L'Explication Prémisse
Cet article dit simplement que si un mur est mitoyen (appartenant aux deux voisins), aucun des deux ne peut y percer une fenêtre ou toute autre ouverture sans l'accord de l'autre. Cela vaut même pour une fenêtre fixe (verre dormant) qui ne s'ouvre pas : toute percée dans le mur partagé nécessite le consentement du copropriétaire.
Vous habitez un appartement et le mur séparant votre salon de l'appartement voisin est mitoyen. Vous ne pouvez pas y installer une fenêtre (même en verre fixe) pour laisser entrer plus de lumière sans obtenir d'abord l'accord de votre voisin ; si vous la percez malgré tout, il pourra demander qu'elle soit condamnée et obtenir réparation.
- Le mur mitoyen appartient aux deux voisins : on ne peut y pratiquer d'ouverture sans consentement.
- La prohibition couvre toutes les fenêtres et ouvertures, y compris les vitrages dits « verre dormant » (fixes).

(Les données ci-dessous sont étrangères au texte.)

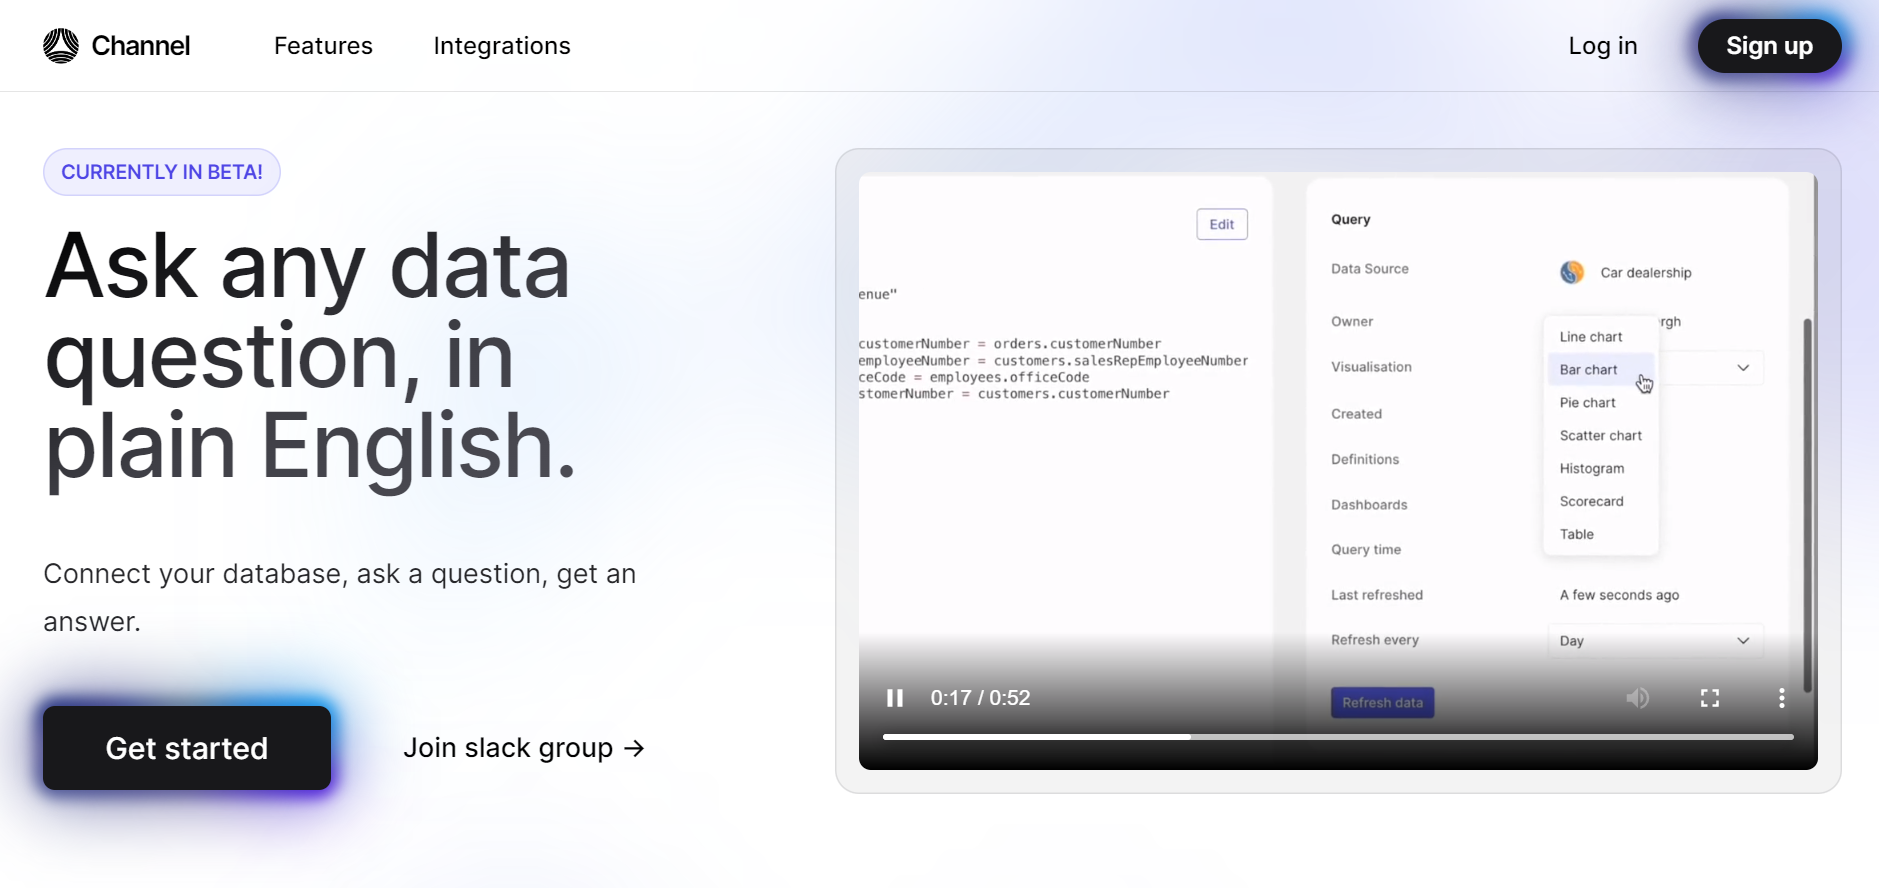
Task: Mute the video volume speaker icon
Action: 1637,698
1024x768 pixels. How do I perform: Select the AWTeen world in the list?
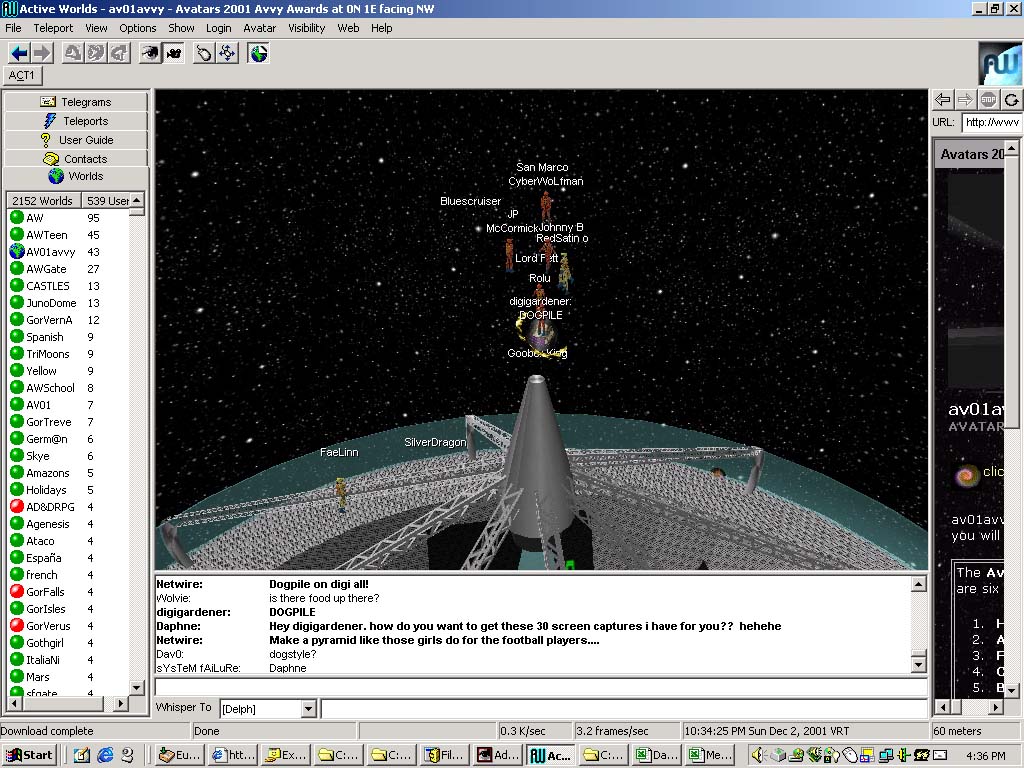click(x=46, y=235)
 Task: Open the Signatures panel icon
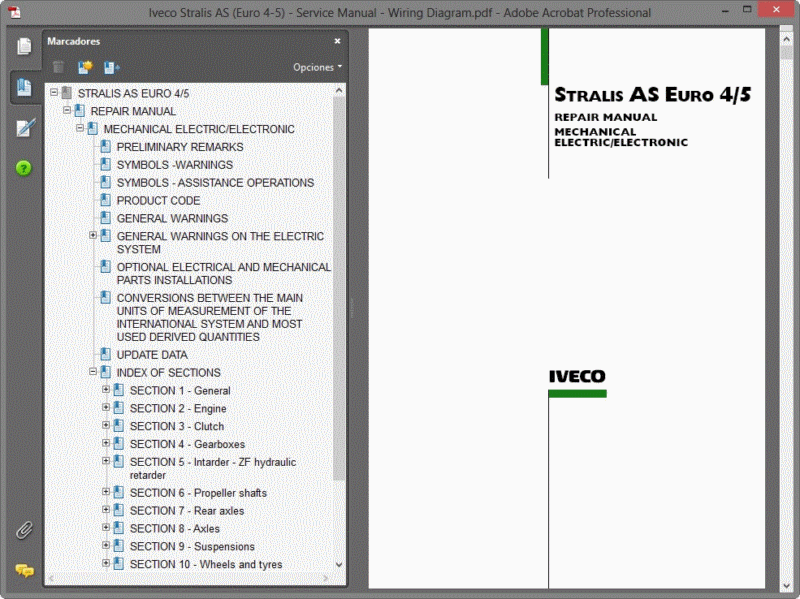[x=24, y=128]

- Le consentement peut être donné par écrit ou acte entre propriétaires ; à défaut, il faut une décision judiciaire pour autoriser la modification.
- En cas de violation, le voisin lésé peut demander la fermeture ou la suppression de l'ouverture et des dommages et intérêts.
- Cet article concerne uniquement les murs mitoyens ; si le mur appartient en propre à un seul propriétaire, d'autres règles s'appliquent.